Abstract 520: Elastic Fiber Fragmentation and Aberrant Angiogenesis Precede Inflammation in Early-Onset Aortic Valve Disease
Introduction Elastic fiber fragmentation (EFF) is a hallmark of aortic valve disease (AVD), and both inflammation and neovascularization have been identified as late findings, presumably due to atherosclerosis through a wound healing like response. However, EFF independently stimulates angiogenesis, suggesting an alternative mechanism for neovascularization in AVD.
Hypothesis We hypothesized that aberrant angiogenesis would be an early AVD finding, preceding inflammation, due to EFF.
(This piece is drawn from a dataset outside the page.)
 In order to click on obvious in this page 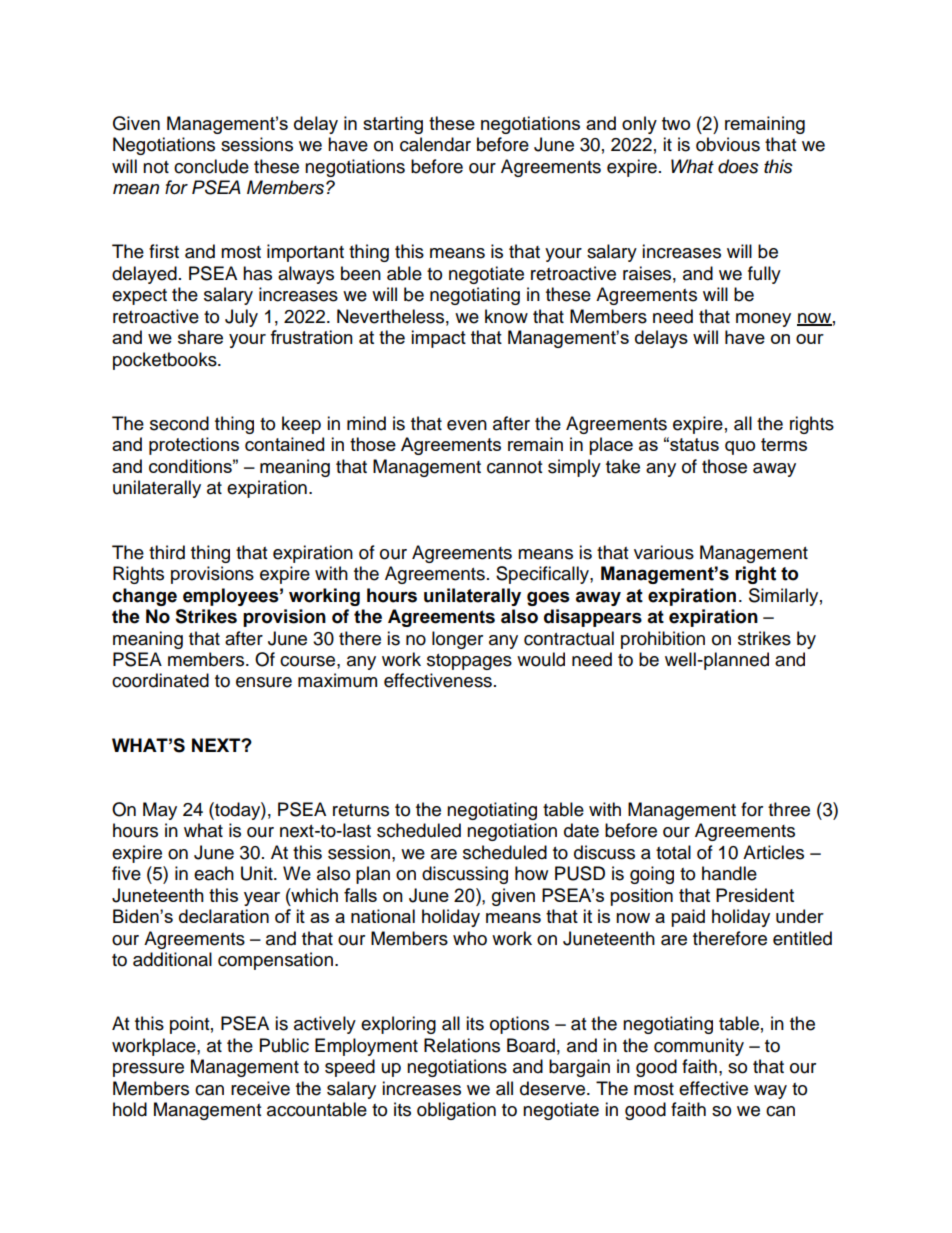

Methods To examine disease progression, valve tissue was examined using histochemistry and immunohistochemistry from early (<40yo) and late (≥40yo) onset AVD specimens, as well as age-matched autopsy control aortic valves. Angiogenesis (VEGF-A, CD-31, SMA and chondromodulin), EFF (elastin, fibrillin-1, emilin-1, fibulin-5), progenitor valve interstitial cell phenotype (CD-34, CD-45) and inflammation (CD-68, LRP-5) were assessed.
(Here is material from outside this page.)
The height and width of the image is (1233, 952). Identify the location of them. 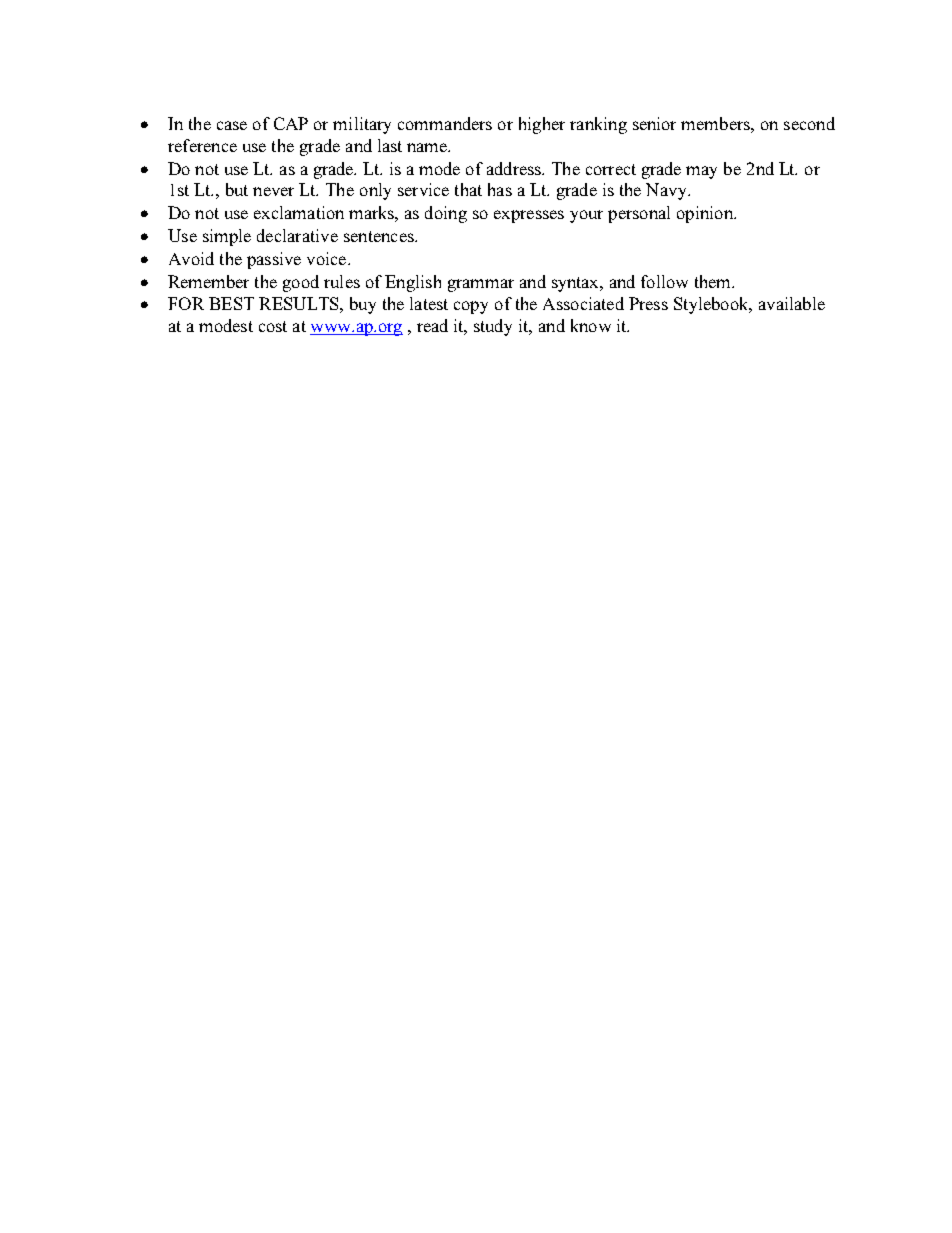
(714, 281).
Results Bicuspid aortic valve was more common in early-onset AVD (n=21), and cardiovascular comorbidities were more common in late-onset AVD (n=11). Early-onset AVD specimens demonstrated angiogenesis without inflammation or atherosclerosis. A distinct pattern of EFF and elastic fiber components surrounded early-onset AVD neovessels, which were not present in control valves, including increased emilin and decreased fibulin-5, and the elastase/anti-elastase ratio and localization were altered in both early and late-onset AVD, suggesting a dynamic disease progression. Interestingly, progenitor VICs were present in control valves at both stages and were unchanged in age-matched AVD specimens.
Conclusions Aberrant angiogenesis is an early mechanism in AVD pathogenesis preceding inflammation, implicating EFF as an inciting factor. Elucidation of the underlying mechanisms may inform the development of new pharmacologic therapeutics and durable bioprostheses.
- © 2013 by American Heart Association, Inc.